Inspection of human salivary alpha-amylase action by its transglycosylation action.

The course of the action of human salivary alpha-amylase (HSA) on a substrate was examined taking advantage of its transglycosylation action. IG5 phi (IG-G-G-G-G-phi), IG4 phi (IG-G-G-G-phi), and GIG4 phi (G-IG-G-G-G-phi) were used as the substrates and p-nitrophenyl alpha-glucoside (GP, G-P) as the acceptor. HSA hydrolyzes IG5 phi, IG4 phi, and GIG4 phi to IG3 (IG-G-G) and G2 phi (G-G-phi), to IG3 and G phi (G-phi), and to GIG3 (G-IG-G-G) and G phi, respectively. In the presence of GP, a part of the glycon residues, IG3 and GIG3, were transferred to the acceptor to give IG4P (IG-G-G-G-P) and GIG4P (G-IG-G-G-G-P), respectively. Whenever the enzyme attacks the substrate, G phi or G2 phi is liberated in both transglycosylation and hydrolysis. The extent of transglycosylation can be, therefore, estimated from the molar ratio of the transfer product to the liberated aglycon, G phi or G2 phi. HPLC analysis of the reaction mixtures revealed that the value of IG4P/G phi in the digest of IG4 phi was nearly equal to that of GIG4P/G phi in the digest of GIG4 phi and these values were ten times larger than that of IG4P/G2 phi in the digest of IG5 phi.
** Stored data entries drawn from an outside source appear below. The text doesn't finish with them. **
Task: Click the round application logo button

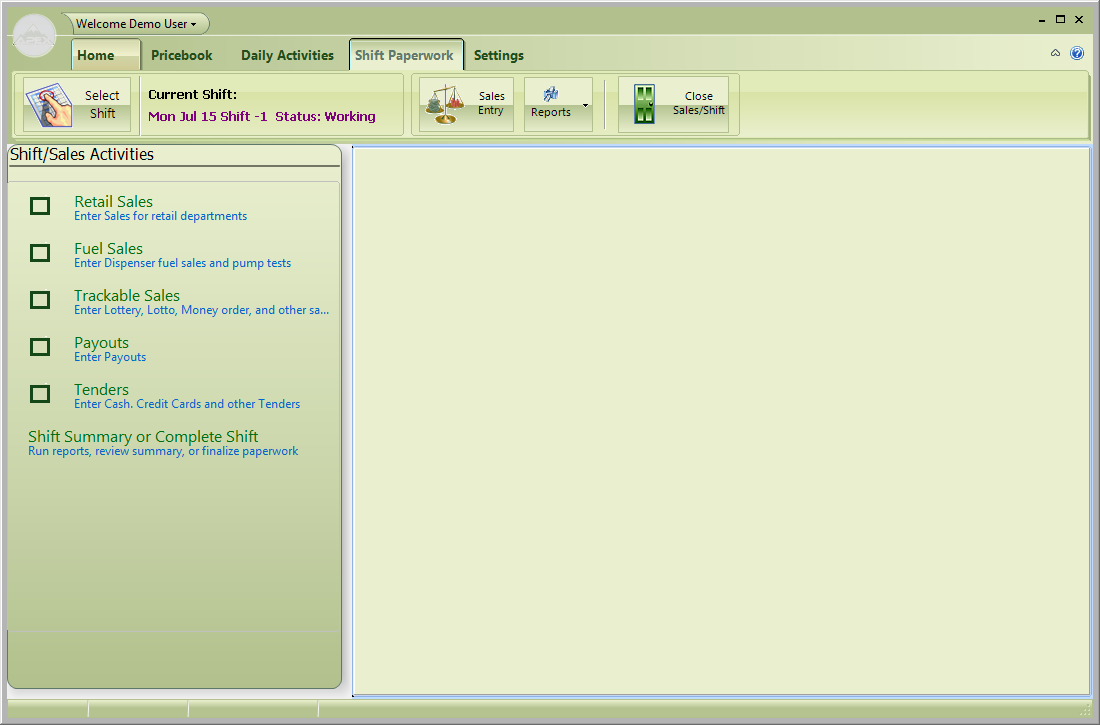Action: click(35, 37)
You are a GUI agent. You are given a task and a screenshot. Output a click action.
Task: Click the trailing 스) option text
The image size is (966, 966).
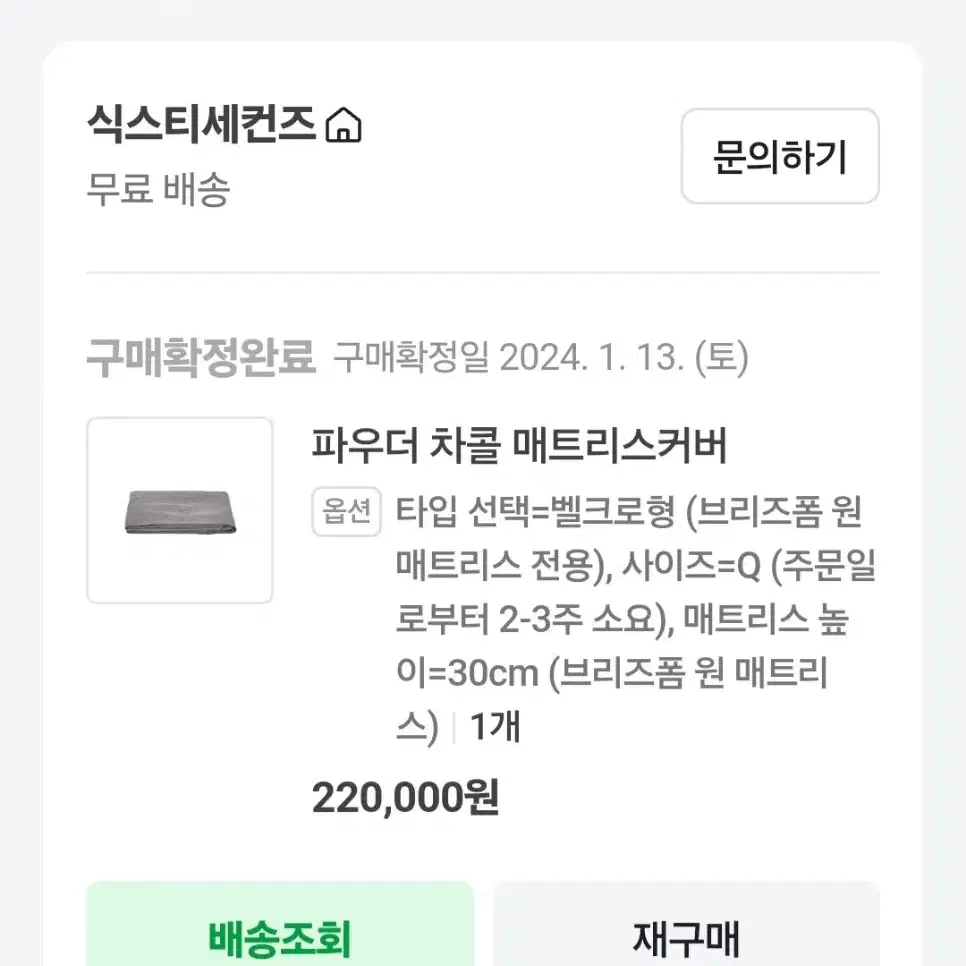tap(417, 728)
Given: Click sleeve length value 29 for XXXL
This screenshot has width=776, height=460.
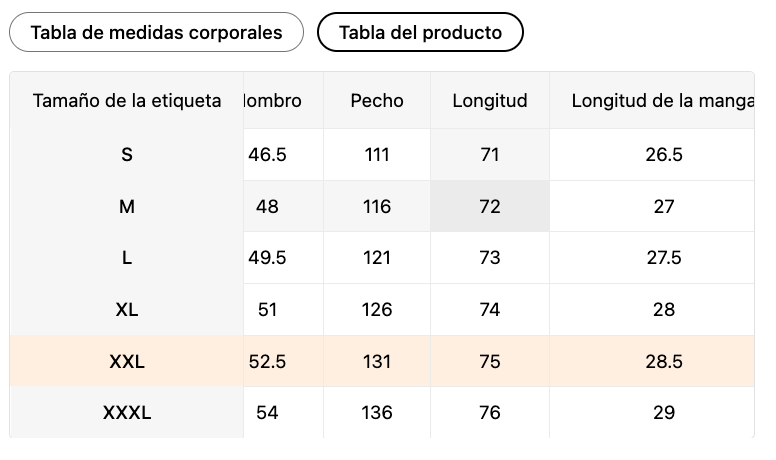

These data suggested that G phi residue would fall away from aglycon binding site more rapidly than G2 phi residue after the cleavage of the alpha-1,4-glycosidic linkage to offer GP more chance to attack to the activated glycon and also indicated that the space of the glycon binding site corresponds to three glucose residues.